↓
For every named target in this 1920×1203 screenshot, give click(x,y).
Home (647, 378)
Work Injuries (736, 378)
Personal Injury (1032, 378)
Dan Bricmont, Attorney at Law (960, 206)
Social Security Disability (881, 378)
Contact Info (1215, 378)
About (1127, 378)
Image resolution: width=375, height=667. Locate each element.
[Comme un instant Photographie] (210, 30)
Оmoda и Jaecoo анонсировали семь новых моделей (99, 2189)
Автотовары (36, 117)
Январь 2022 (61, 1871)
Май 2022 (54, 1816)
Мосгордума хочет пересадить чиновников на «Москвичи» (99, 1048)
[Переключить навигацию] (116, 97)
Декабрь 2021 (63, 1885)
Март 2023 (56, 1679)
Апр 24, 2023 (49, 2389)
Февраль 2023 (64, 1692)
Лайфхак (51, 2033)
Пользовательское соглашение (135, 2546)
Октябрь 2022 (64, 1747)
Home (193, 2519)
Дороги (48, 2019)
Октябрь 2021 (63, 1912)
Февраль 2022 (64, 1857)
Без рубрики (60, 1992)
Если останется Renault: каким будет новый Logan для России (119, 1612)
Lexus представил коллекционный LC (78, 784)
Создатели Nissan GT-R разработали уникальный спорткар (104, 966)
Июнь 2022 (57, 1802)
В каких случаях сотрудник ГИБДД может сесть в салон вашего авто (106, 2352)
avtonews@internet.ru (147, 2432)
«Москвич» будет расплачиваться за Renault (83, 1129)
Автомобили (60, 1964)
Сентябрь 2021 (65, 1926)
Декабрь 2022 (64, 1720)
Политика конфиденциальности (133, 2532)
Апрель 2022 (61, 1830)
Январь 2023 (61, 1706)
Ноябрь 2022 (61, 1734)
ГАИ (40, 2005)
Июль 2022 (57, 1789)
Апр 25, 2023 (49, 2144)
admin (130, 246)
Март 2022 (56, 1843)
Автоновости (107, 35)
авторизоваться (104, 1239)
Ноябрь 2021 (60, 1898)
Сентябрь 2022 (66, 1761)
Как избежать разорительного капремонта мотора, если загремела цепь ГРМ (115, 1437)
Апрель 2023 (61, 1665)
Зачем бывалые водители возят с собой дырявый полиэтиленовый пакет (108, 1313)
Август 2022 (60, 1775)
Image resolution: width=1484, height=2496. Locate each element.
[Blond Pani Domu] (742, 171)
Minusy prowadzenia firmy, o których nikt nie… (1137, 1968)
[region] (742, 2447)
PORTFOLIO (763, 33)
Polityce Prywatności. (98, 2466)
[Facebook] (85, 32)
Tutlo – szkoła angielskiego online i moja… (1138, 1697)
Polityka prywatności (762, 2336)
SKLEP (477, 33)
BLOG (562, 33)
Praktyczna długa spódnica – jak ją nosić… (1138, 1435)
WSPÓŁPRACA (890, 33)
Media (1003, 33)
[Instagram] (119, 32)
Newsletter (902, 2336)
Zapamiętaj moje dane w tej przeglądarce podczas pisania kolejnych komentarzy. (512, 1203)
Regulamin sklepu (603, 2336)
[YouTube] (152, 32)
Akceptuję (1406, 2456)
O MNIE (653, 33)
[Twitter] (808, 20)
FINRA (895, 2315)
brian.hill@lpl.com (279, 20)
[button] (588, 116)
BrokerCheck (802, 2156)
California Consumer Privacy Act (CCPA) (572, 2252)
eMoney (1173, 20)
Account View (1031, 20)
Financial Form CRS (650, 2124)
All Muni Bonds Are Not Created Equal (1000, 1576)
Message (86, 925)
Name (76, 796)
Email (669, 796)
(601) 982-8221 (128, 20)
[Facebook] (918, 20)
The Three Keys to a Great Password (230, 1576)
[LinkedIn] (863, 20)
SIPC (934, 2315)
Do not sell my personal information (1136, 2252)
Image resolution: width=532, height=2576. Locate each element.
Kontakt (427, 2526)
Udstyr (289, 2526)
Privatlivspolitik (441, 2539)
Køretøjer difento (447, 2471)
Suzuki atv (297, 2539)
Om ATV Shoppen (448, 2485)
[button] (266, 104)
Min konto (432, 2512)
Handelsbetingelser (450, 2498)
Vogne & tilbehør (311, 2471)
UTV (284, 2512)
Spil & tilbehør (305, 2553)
↑
▶ Description of the task
Repeat the entries exactly, leaving nothing out.

▶ Task solution
For every named target in this 1920×1203 screenshot, give click(x,y).
Home (647, 378)
Work Injuries (736, 378)
Personal Injury (1032, 378)
Dan Bricmont, Attorney at Law (960, 206)
Social Security Disability (881, 378)
Contact Info (1215, 378)
About (1127, 378)
Image resolution: width=375, height=667. Locate each element.
[Comme un instant Photographie] (210, 30)
Оmoda и Jaecoo анонсировали семь новых моделей (99, 2189)
Автотовары (36, 117)
Январь 2022 (61, 1871)
Май 2022 (54, 1816)
Мосгордума хочет пересадить чиновников на «Москвичи» (99, 1048)
[Переключить навигацию] (116, 97)
Декабрь 2021 (63, 1885)
Март 2023 (56, 1679)
Апр 24, 2023 (49, 2389)
Февраль 2023 (64, 1692)
Лайфхак (51, 2033)
Пользовательское соглашение (135, 2546)
Октябрь 2022 (64, 1747)
Home (193, 2519)
Дороги (48, 2019)
Октябрь 2021 (63, 1912)
Февраль 2022 (64, 1857)
Без рубрики (60, 1992)
Если останется Renault: каким будет новый Logan для России (119, 1612)
Lexus представил коллекционный LC (78, 784)
Создатели Nissan GT-R разработали уникальный спорткар (104, 966)
Июнь 2022 (57, 1802)
В каких случаях сотрудник ГИБДД может сесть в салон вашего авто (106, 2352)
avtonews@internet.ru (147, 2432)
«Москвич» будет расплачиваться за Renault (83, 1129)
Автомобили (60, 1964)
Сентябрь 2021 (65, 1926)
Декабрь 2022 (64, 1720)
Политика конфиденциальности (133, 2532)
Апрель 2022 (61, 1830)
Январь 2023 (61, 1706)
Ноябрь 2022 (61, 1734)
ГАИ (40, 2005)
Июль 2022 (57, 1789)
Апр 25, 2023 (49, 2144)
admin (130, 246)
Март 2022 (56, 1843)
Автоновости (107, 35)
авторизоваться (104, 1239)
Ноябрь 2021 (60, 1898)
Сентябрь 2022 (66, 1761)
Как избежать разорительного капремонта мотора, если загремела цепь ГРМ (115, 1437)
Апрель 2023 (61, 1665)
Зачем бывалые водители возят с собой дырявый полиэтиленовый пакет (108, 1313)
Август 2022 (60, 1775)
Image resolution: width=1484, height=2496. Locate each element.
[Blond Pani Domu] (742, 171)
Minusy prowadzenia firmy, o których nikt nie… (1137, 1968)
[region] (742, 2447)
PORTFOLIO (763, 33)
Polityce Prywatności. (98, 2466)
[Facebook] (85, 32)
Tutlo – szkoła angielskiego online i moja… (1138, 1697)
Polityka prywatności (762, 2336)
SKLEP (477, 33)
BLOG (562, 33)
Praktyczna długa spódnica – jak ją nosić… (1138, 1435)
WSPÓŁPRACA (890, 33)
Media (1003, 33)
[Instagram] (119, 32)
Newsletter (902, 2336)
Zapamiętaj moje dane w tej przeglądarce podczas pisania kolejnych komentarzy. (512, 1203)
Regulamin sklepu (603, 2336)
[YouTube] (152, 32)
Akceptuję (1406, 2456)
O MNIE (653, 33)
[Twitter] (808, 20)
FINRA (895, 2315)
brian.hill@lpl.com (279, 20)
[button] (588, 116)
BrokerCheck (802, 2156)
California Consumer Privacy Act (CCPA) (572, 2252)
eMoney (1173, 20)
Account View (1031, 20)
Financial Form CRS (650, 2124)
All Muni Bonds Are Not Created Equal (1000, 1576)
Message (86, 925)
Name (76, 796)
Email (669, 796)
(601) 982-8221 (128, 20)
[Facebook] (918, 20)
The Three Keys to a Great Password (230, 1576)
[LinkedIn] (863, 20)
SIPC (934, 2315)
Do not sell my personal information (1136, 2252)
Image resolution: width=532, height=2576. Locate each element.
Kontakt (427, 2526)
Udstyr (289, 2526)
Privatlivspolitik (441, 2539)
Køretøjer difento (447, 2471)
Suzuki atv (297, 2539)
Om ATV Shoppen (448, 2485)
[button] (266, 104)
Min konto (432, 2512)
Handelsbetingelser (450, 2498)
Vogne & tilbehør (311, 2471)
UTV (284, 2512)
Spil & tilbehør (305, 2553)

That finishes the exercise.